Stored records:

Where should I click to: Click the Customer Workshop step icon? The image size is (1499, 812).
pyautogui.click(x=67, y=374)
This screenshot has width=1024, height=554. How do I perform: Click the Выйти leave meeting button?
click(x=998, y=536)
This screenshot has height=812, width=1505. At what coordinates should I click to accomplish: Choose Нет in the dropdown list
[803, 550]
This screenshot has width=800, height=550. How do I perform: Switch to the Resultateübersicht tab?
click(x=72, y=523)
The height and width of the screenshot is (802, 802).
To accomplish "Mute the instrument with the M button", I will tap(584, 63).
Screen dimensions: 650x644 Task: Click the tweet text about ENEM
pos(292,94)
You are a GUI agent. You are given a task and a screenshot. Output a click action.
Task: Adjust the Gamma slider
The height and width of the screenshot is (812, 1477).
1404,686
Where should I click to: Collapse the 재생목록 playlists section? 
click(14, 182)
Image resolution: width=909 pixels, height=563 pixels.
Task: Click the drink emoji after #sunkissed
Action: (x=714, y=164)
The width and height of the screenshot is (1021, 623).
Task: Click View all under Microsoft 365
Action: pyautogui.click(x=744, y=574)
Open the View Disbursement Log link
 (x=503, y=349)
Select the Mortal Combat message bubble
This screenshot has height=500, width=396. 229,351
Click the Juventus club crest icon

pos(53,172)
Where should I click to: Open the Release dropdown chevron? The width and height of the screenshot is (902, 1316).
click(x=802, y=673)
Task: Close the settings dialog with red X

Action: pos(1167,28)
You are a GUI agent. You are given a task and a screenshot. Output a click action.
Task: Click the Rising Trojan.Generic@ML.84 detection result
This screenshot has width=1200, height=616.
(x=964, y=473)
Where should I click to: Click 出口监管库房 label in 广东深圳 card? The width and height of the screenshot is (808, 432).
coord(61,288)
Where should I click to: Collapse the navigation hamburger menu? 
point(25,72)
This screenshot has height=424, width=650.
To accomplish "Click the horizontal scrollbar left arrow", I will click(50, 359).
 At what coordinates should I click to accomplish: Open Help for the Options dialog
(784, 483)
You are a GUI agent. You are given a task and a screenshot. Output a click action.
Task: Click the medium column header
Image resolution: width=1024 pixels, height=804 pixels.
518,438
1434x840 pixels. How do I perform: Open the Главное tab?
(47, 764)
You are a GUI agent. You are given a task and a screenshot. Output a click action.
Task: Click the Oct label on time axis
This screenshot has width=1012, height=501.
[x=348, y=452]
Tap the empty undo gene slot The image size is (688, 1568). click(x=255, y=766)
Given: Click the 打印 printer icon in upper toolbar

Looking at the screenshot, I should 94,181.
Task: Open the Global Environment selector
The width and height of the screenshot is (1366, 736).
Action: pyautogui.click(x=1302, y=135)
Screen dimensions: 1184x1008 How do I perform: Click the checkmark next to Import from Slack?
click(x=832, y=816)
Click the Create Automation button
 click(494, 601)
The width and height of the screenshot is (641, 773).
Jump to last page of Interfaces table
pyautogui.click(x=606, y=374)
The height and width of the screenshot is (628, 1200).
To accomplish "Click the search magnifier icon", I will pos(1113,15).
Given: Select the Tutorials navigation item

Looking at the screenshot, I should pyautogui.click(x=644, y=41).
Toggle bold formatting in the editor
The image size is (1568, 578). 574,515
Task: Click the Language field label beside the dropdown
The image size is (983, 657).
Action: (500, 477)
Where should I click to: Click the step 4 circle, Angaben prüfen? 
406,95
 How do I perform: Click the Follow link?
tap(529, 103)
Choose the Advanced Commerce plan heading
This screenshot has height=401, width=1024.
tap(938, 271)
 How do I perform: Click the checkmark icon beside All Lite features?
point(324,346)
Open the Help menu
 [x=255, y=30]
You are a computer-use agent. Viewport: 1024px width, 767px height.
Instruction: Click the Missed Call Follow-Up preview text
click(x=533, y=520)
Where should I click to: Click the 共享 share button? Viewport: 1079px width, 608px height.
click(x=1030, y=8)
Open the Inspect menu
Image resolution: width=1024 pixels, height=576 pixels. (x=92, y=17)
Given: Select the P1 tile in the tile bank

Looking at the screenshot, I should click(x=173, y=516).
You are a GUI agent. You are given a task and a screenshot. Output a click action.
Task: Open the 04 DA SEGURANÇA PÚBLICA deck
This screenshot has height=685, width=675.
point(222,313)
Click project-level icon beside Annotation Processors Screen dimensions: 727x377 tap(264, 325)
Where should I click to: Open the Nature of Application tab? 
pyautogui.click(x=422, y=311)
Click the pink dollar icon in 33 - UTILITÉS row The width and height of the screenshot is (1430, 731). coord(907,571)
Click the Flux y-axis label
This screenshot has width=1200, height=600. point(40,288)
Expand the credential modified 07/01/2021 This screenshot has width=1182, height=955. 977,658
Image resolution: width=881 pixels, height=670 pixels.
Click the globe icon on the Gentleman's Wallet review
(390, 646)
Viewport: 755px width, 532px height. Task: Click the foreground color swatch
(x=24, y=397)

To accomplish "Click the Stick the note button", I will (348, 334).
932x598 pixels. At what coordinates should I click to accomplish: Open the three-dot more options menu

● ACTIVITY: Output the data in full, exactly as it stands.

● REPLY TO THE TASK:
Where should I click to: Click the Customer Workshop step icon? The image size is (1499, 812).
pyautogui.click(x=67, y=374)
This screenshot has width=1024, height=554. How do I perform: Click the Выйти leave meeting button?
click(x=998, y=536)
This screenshot has height=812, width=1505. At what coordinates should I click to accomplish: Choose Нет in the dropdown list
[803, 550]
This screenshot has width=800, height=550. How do I perform: Switch to the Resultateübersicht tab?
click(x=72, y=523)
The height and width of the screenshot is (802, 802).
To accomplish "Mute the instrument with the M button", I will tap(584, 63).
Screen dimensions: 650x644 Task: Click the tweet text about ENEM
pos(292,94)
You are a GUI agent. You are given a task and a screenshot. Output a click action.
Task: Adjust the Gamma slider
The height and width of the screenshot is (812, 1477).
1404,686
Where should I click to: Collapse the 재생목록 playlists section? 
click(14, 182)
Image resolution: width=909 pixels, height=563 pixels.
Task: Click the drink emoji after #sunkissed
Action: (x=714, y=164)
The width and height of the screenshot is (1021, 623).
Task: Click View all under Microsoft 365
Action: pyautogui.click(x=744, y=574)
Open the View Disbursement Log link
 (x=503, y=349)
Select the Mortal Combat message bubble
This screenshot has height=500, width=396. 229,351
Click the Juventus club crest icon

pos(53,172)
Where should I click to: Open the Release dropdown chevron? The width and height of the screenshot is (902, 1316).
click(x=802, y=673)
Task: Close the settings dialog with red X

Action: pos(1167,28)
You are a GUI agent. You are given a task and a screenshot. Output a click action.
Task: Click the Rising Trojan.Generic@ML.84 detection result
This screenshot has width=1200, height=616.
(x=964, y=473)
Where should I click to: Click 出口监管库房 label in 广东深圳 card? The width and height of the screenshot is (808, 432).
coord(61,288)
Where should I click to: Collapse the navigation hamburger menu? 
point(25,72)
This screenshot has height=424, width=650.
To accomplish "Click the horizontal scrollbar left arrow", I will click(50, 359).
 At what coordinates should I click to accomplish: Open Help for the Options dialog
(784, 483)
You are a GUI agent. You are given a task and a screenshot. Output a click action.
Task: Click the medium column header
Image resolution: width=1024 pixels, height=804 pixels.
518,438
1434x840 pixels. How do I perform: Open the Главное tab?
(47, 764)
You are a GUI agent. You are given a task and a screenshot. Output a click action.
Task: Click the Oct label on time axis
This screenshot has width=1012, height=501.
[x=348, y=452]
Tap the empty undo gene slot The image size is (688, 1568). click(x=255, y=766)
Given: Click the 打印 printer icon in upper toolbar

Looking at the screenshot, I should 94,181.
Task: Open the Global Environment selector
The width and height of the screenshot is (1366, 736).
Action: pyautogui.click(x=1302, y=135)
Screen dimensions: 1184x1008 How do I perform: Click the checkmark next to Import from Slack?
click(x=832, y=816)
Click the Create Automation button
 click(494, 601)
The width and height of the screenshot is (641, 773).
Jump to last page of Interfaces table
pyautogui.click(x=606, y=374)
The height and width of the screenshot is (628, 1200).
To accomplish "Click the search magnifier icon", I will pos(1113,15).
Given: Select the Tutorials navigation item

Looking at the screenshot, I should pyautogui.click(x=644, y=41).
Toggle bold formatting in the editor
The image size is (1568, 578). 574,515
Task: Click the Language field label beside the dropdown
The image size is (983, 657).
Action: (500, 477)
Where should I click to: Click the step 4 circle, Angaben prüfen? 
406,95
 How do I perform: Click the Follow link?
tap(529, 103)
Choose the Advanced Commerce plan heading
This screenshot has height=401, width=1024.
tap(938, 271)
 How do I perform: Click the checkmark icon beside All Lite features?
point(324,346)
Open the Help menu
 [x=255, y=30]
You are a computer-use agent. Viewport: 1024px width, 767px height.
Instruction: Click the Missed Call Follow-Up preview text
click(x=533, y=520)
Where should I click to: Click the 共享 share button? Viewport: 1079px width, 608px height.
click(x=1030, y=8)
Open the Inspect menu
Image resolution: width=1024 pixels, height=576 pixels. (x=92, y=17)
Given: Select the P1 tile in the tile bank

Looking at the screenshot, I should click(x=173, y=516).
You are a GUI agent. You are given a task and a screenshot. Output a click action.
Task: Open the 04 DA SEGURANÇA PÚBLICA deck
This screenshot has height=685, width=675.
point(222,313)
Click project-level icon beside Annotation Processors Screen dimensions: 727x377 tap(264, 325)
Where should I click to: Open the Nature of Application tab? 
pyautogui.click(x=422, y=311)
Click the pink dollar icon in 33 - UTILITÉS row The width and height of the screenshot is (1430, 731). coord(907,571)
Click the Flux y-axis label
This screenshot has width=1200, height=600. point(40,288)
Expand the credential modified 07/01/2021 This screenshot has width=1182, height=955. 977,658
Image resolution: width=881 pixels, height=670 pixels.
Click the globe icon on the Gentleman's Wallet review
(390, 646)
Viewport: 755px width, 532px height. Task: Click the foreground color swatch
(x=24, y=397)

To accomplish "Click the Stick the note button", I will (348, 334).
932x598 pixels. At what coordinates should I click to accomplish: Open the three-dot more options menu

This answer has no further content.